THE EFFECT OF TOPIRAMATE ON EXCITATORY SYNAPTIC TRANSMISSION IN MOUSE HIPPOCAMPUS
Abstract number :
1.279
Submission category :
Year :
2002
Submission ID :
1362
Source :
www.aesnet.org
Presentation date :
12/7/2002 12:00:00 AM
Published date :
Dec 1, 2002, 06:00 AM
Authors :
Jing Qian, Jeffrey L. Noebels. Neurology, Baylor College of Medicine, Houston, TX
RATIONALE: The present study examines the effect of the AED topiramate (TPM) on synaptic transmission at a fast excitatory synapse of immature mouse brain.
METHODS: We employed fluorescence imaging techniques to investigate whether TPM modulates presynaptic Ca2+ channel function and neurotransmitter release at the CA3-CA1 synapse in hippocampal slices prepared from 3-4 week old mouse brain. Shaffer axon collateral terminals from CA3 pyramidal cells were loaded with Ca2+-sensitive fluorescence indicators. The presynaptic Ca2+ influx ([Capre]) at those terminals was measured optically, and the amount of evoked neurotransmitter release was assessed by measuring the excitatory field synaptic potential (fEPSP) with extracellular recording electrodes.

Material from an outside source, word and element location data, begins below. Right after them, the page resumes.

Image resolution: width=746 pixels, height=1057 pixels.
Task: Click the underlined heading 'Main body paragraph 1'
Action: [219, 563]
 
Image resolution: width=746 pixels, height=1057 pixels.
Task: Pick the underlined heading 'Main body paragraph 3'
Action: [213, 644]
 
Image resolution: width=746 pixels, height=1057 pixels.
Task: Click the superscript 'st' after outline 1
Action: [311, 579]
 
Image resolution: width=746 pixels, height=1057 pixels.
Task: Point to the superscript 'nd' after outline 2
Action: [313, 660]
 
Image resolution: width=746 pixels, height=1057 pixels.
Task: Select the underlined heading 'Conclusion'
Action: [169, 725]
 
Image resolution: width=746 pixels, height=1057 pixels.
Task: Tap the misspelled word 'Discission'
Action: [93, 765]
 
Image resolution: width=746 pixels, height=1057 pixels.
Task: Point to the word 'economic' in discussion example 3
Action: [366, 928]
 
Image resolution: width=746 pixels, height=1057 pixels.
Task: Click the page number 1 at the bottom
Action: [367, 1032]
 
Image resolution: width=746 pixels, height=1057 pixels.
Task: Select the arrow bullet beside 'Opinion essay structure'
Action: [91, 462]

RESULTS: Application of 100 [mu]M TPM resulted in a 13% reduction of the evoked fEPSP. Since the Ca2+ signal was generated by a population of terminals, the effect of TPM on presynaptic Ca2+ channels was quantified by measuring the fluorescent Ca2+ signal as well as the presynaptic fiber volley size. On average, 100 [mu]M TPM reduced the fluorescent Ca2+ signal by 5%. The size of the fiber volley also exhibited a 6% reduction, which would entirely account for the similar amplitude decrease in optical Ca2+ signal. Of the 13% inhibition of synaptic transmission by 100 [mu]M TPM, about 5-6% was thus due to a reduction of the excitability of axon terminals. The remainder was due to an inhibition by TPM of mechanisms downstream of the presynaptic Ca2+ entry, such as a modulation of postsynaptic glutamate receptors. Therefore, our results indicate that TPM has no significant effect on presynaptic Ca2+ channel function evoked by single stimuli at this central synapse.
CONCLUSIONS: Therefore, our results indicate that TPM has no significant effect on presynaptic Ca2+ channel function evoked by single stimuli at this central synapse.
[Supported by: NINDS 29709 and Johnson and Johnson Pharmaceutical Research and Development, LLC.]; (Disclosure: Grant - This project is supported by a research grant from Johnson and Johnson Pharmaceutical Research and Development L.L.C.)